To do:
[A] In the WebGPU storage-buffer bug report, what value does additional/dom-webgpu.js hardcode for the device's maxStorageBuffersPerShaderStage request?
[B] Please carry on the WebGPU storage-buffer bug report, picking up right after its final line.

Selected passage:
+-------+

WebGPU RT: device storage-buffer limit hardcoded to 16, breaks pipelines with >1 user storage buffer #8

Closed
opened 2026-05-31 23:46:23 +02:00 by catbot · 0 comments
Member

Summary

The new WebGPU wavefront RT pipeline cannot be used with more than ~1
user storage buffer because additional/dom-webgpu.js hardcodes the
device's maxStorageBuffersPerShaderStage request to 16, even though
the adapter supports far more (64 on the GPU in our test environment). The
wavefront SHADE compute kernel already binds ~15 storage buffers, so
any RT pipeline that declares 2+ user storage buffers via UICustomBinding
overflows the limit and fails to build.

Details

The SHADE kernel binds (counting storage buffers only):

  • @group(1): tlasEntries, bvhNodes, meshRecords, vertices,
    indices, primRemap, vertexAttribs, tlasEntryOrder,
    tlasBvhNodes, wfRaysA, wfRaysB, wfHits, wfAccum, wfCounters
    (14) + wfPayload (1) = 15
  • @group(2): wfIndirect (1) = 16
  • @group(3): user bindings — every UICustomBindingKind::Buffer /
    BufferReadWrite adds one more.

+-------+

Material provided:
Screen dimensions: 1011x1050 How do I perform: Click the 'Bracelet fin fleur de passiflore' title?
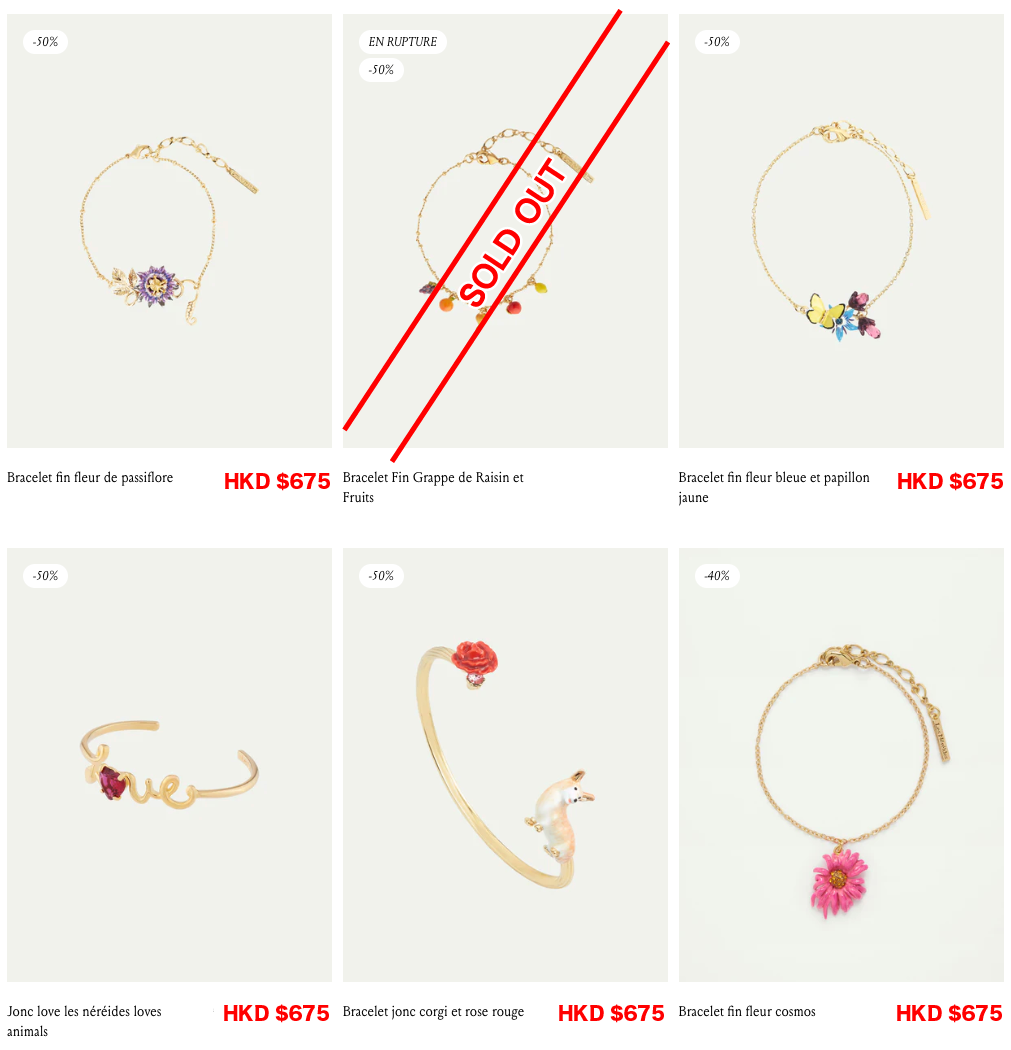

+-------+

Results:
[A] 16

[B]
So the kernel is already at the limit before a single user storage buffer.

additional/dom-webgpu.js (~L131):

clamp("maxStorageBuffersPerShaderStage", 16);
clamp("maxStorageBuffersInPipelineLayout", 16);

clamp(name, want) does requiredLimits[name] = min(want, adapterCap), so
the device is created with 16 even when adapter.limits .maxStorageBuffersPerShaderStage === 64 (verified in our container).

This contradicts WAVEFRONT-DESIGN.md, which says Phase 7 binding packing
was skipped because "target device reports 64 storage buffers/stage (≥12),
so the merge is unnecessary". The adapter reports 64, but the device
only gets 16 due to this clamp, leaving room for ~1 user storage buffer —
not ≥12.

UICustomBindingKind also has no uniform-buffer option (only Buffer /
BufferReadWrite), so consumers can't relieve the pressure by moving
small per-frame constants (camera, light) to uniform buffers.

Reproduction

Any RT app that registers ≥2 user storage buffers at @group(3). 3DForts
registers 4 (camera, light, brace-stress SoA, per-instance TLAS metadata):

[crafter-wgpu] uncaptured error: Too many bindings of type StorageBuffers
  in Stage ShaderStages(COMPUTE), limit is 16, count was 19. Check the
  limit `max_storage_buffers_per_shader_stage` passed to
  `Adapter::request_device`
[crafter-wgpu] uncaptured error: PipelineLayout with '' label is invalid
[crafter-wgpu] uncaptured error: In a set_pipeline command, caused by:
  ComputePipeline with '' label is invalid

The RT pipeline never builds (rtPipelines=0), so the canvas stays black.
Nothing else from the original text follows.